Task requirements:
Convert the items below into a JSON list of strings, one string per line, skipping any blank lines.

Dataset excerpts
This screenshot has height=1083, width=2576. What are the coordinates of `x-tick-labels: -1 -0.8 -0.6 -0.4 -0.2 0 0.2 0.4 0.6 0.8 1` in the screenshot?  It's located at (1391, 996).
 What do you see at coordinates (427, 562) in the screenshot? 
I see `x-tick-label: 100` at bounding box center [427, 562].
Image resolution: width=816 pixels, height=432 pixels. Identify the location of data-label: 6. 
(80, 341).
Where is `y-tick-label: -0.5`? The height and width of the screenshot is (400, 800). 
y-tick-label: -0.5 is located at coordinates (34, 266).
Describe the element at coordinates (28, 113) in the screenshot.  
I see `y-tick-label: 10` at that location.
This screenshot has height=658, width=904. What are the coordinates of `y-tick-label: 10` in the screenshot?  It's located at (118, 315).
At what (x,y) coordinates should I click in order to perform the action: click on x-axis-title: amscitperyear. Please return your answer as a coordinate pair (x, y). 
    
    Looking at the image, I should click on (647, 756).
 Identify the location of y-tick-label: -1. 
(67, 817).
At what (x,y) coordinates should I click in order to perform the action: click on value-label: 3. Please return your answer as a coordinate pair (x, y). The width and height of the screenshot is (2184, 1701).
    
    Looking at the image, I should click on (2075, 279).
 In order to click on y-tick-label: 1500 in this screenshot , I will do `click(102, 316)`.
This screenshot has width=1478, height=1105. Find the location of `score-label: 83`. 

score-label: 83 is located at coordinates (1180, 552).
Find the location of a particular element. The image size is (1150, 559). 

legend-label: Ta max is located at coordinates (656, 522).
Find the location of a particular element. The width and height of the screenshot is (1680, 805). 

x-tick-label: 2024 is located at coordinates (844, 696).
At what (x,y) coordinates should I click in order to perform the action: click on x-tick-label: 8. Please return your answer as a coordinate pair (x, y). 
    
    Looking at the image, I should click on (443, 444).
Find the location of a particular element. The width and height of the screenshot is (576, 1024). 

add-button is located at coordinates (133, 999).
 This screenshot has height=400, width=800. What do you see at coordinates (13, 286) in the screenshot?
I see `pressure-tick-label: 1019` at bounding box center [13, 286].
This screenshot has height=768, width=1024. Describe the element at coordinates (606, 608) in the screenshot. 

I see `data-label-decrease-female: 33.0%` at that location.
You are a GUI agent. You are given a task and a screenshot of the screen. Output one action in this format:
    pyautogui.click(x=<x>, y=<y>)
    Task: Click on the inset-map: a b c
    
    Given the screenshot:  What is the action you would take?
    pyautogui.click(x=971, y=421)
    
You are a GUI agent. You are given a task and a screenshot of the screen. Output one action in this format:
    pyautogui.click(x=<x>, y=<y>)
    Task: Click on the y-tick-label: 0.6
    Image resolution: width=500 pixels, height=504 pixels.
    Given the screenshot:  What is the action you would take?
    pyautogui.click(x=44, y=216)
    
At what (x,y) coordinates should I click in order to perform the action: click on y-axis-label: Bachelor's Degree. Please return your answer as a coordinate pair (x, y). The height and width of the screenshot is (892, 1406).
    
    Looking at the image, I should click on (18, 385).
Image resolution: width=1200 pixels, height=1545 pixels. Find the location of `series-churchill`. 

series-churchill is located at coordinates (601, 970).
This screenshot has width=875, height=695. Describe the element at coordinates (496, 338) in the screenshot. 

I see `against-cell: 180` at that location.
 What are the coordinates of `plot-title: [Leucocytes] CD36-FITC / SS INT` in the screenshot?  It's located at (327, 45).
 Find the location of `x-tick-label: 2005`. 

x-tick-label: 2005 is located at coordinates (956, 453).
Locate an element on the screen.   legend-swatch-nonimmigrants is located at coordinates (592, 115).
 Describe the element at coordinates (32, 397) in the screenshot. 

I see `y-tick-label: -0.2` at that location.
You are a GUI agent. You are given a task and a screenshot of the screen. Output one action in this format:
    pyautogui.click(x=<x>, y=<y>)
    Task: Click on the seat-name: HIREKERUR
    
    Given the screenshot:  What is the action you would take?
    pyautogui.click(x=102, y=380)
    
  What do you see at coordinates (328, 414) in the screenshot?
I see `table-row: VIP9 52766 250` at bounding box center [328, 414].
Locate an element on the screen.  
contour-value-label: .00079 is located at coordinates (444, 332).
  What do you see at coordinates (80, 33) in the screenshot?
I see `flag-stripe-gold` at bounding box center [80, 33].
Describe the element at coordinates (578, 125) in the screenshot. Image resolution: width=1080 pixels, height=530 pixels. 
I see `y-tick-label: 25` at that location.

Output of the exercise:
[
  "This screenshot has height=1083, width=2576. What are the coordinates of `x-tick-labels: -1 -0.8 -0.6 -0.4 -0.2 0 0.2 0.4 0.6 0.8 1` in the screenshot?  It's located at (1391, 996).",
  " What do you see at coordinates (427, 562) in the screenshot? ",
  "I see `x-tick-label: 100` at bounding box center [427, 562].",
  "Image resolution: width=816 pixels, height=432 pixels. Identify the location of data-label: 6. ",
  "(80, 341).",
  "Where is `y-tick-label: -0.5`? The height and width of the screenshot is (400, 800). ",
  "y-tick-label: -0.5 is located at coordinates (34, 266).",
  "Describe the element at coordinates (28, 113) in the screenshot.  ",
  "I see `y-tick-label: 10` at that location.",
  "This screenshot has height=658, width=904. What are the coordinates of `y-tick-label: 10` in the screenshot?  It's located at (118, 315).",
  "At what (x,y) coordinates should I click in order to perform the action: click on x-axis-title: amscitperyear. Please return your answer as a coordinate pair (x, y). ",
  "    Looking at the image, I should click on (647, 756).",
  " Identify the location of y-tick-label: -1. ",
  "(67, 817).",
  "At what (x,y) coordinates should I click in order to perform the action: click on value-label: 3. Please return your answer as a coordinate pair (x, y). The width and height of the screenshot is (2184, 1701).",
  "    Looking at the image, I should click on (2075, 279).",
  " In order to click on y-tick-label: 1500 in this screenshot , I will do `click(102, 316)`.",
  "This screenshot has width=1478, height=1105. Find the location of `score-label: 83`. ",
  "score-label: 83 is located at coordinates (1180, 552).",
  "Find the location of a particular element. The image size is (1150, 559). ",
  "legend-label: Ta max is located at coordinates (656, 522).",
  "Find the location of a particular element. The width and height of the screenshot is (1680, 805). ",
  "x-tick-label: 2024 is located at coordinates (844, 696).",
  "At what (x,y) coordinates should I click in order to perform the action: click on x-tick-label: 8. Please return your answer as a coordinate pair (x, y). ",
  "    Looking at the image, I should click on (443, 444).",
  "Find the location of a particular element. The width and height of the screenshot is (576, 1024). ",
  "add-button is located at coordinates (133, 999).",
  " This screenshot has height=400, width=800. What do you see at coordinates (13, 286) in the screenshot?",
  "I see `pressure-tick-label: 1019` at bounding box center [13, 286].",
  "This screenshot has height=768, width=1024. Describe the element at coordinates (606, 608) in the screenshot. ",
  "I see `data-label-decrease-female: 33.0%` at that location.",
  "You are a GUI agent. You are given a task and a screenshot of the screen. Output one action in this format:",
  "    pyautogui.click(x=<x>, y=<y>)",
  "    Task: Click on the inset-map: a b c",
  "    Given the screenshot:  What is the action you would take?",
  "    pyautogui.click(x=971, y=421)",
  "You are a GUI agent. You are given a task and a screenshot of the screen. Output one action in this format:",
  "    pyautogui.click(x=<x>, y=<y>)",
  "    Task: Click on the y-tick-label: 0.6",
  "    Image resolution: width=500 pixels, height=504 pixels.",
  "    Given the screenshot:  What is the action you would take?",
  "    pyautogui.click(x=44, y=216)",
  "At what (x,y) coordinates should I click in order to perform the action: click on y-axis-label: Bachelor's Degree. Please return your answer as a coordinate pair (x, y). The height and width of the screenshot is (892, 1406).",
  "    Looking at the image, I should click on (18, 385).",
  "Image resolution: width=1200 pixels, height=1545 pixels. Find the location of `series-churchill`. ",
  "series-churchill is located at coordinates (601, 970).",
  "This screenshot has width=875, height=695. Describe the element at coordinates (496, 338) in the screenshot. ",
  "I see `against-cell: 180` at that location.",
  " What are the coordinates of `plot-title: [Leucocytes] CD36-FITC / SS INT` in the screenshot?  It's located at (327, 45).",
  " Find the location of `x-tick-label: 2005`. ",
  "x-tick-label: 2005 is located at coordinates (956, 453).",
  "Locate an element on the screen.   legend-swatch-nonimmigrants is located at coordinates (592, 115).",
  " Describe the element at coordinates (32, 397) in the screenshot. ",
  "I see `y-tick-label: -0.2` at that location.",
  "You are a GUI agent. You are given a task and a screenshot of the screen. Output one action in this format:",
  "    pyautogui.click(x=<x>, y=<y>)",
  "    Task: Click on the seat-name: HIREKERUR",
  "    Given the screenshot:  What is the action you would take?",
  "    pyautogui.click(x=102, y=380)",
  "  What do you see at coordinates (328, 414) in the screenshot?",
  "I see `table-row: VIP9 52766 250` at bounding box center [328, 414].",
  "Locate an element on the screen.  ",
  "contour-value-label: .00079 is located at coordinates (444, 332).",
  "  What do you see at coordinates (80, 33) in the screenshot?",
  "I see `flag-stripe-gold` at bounding box center [80, 33].",
  "Describe the element at coordinates (578, 125) in the screenshot. Image resolution: width=1080 pixels, height=530 pixels. ",
  "I see `y-tick-label: 25` at that location."
]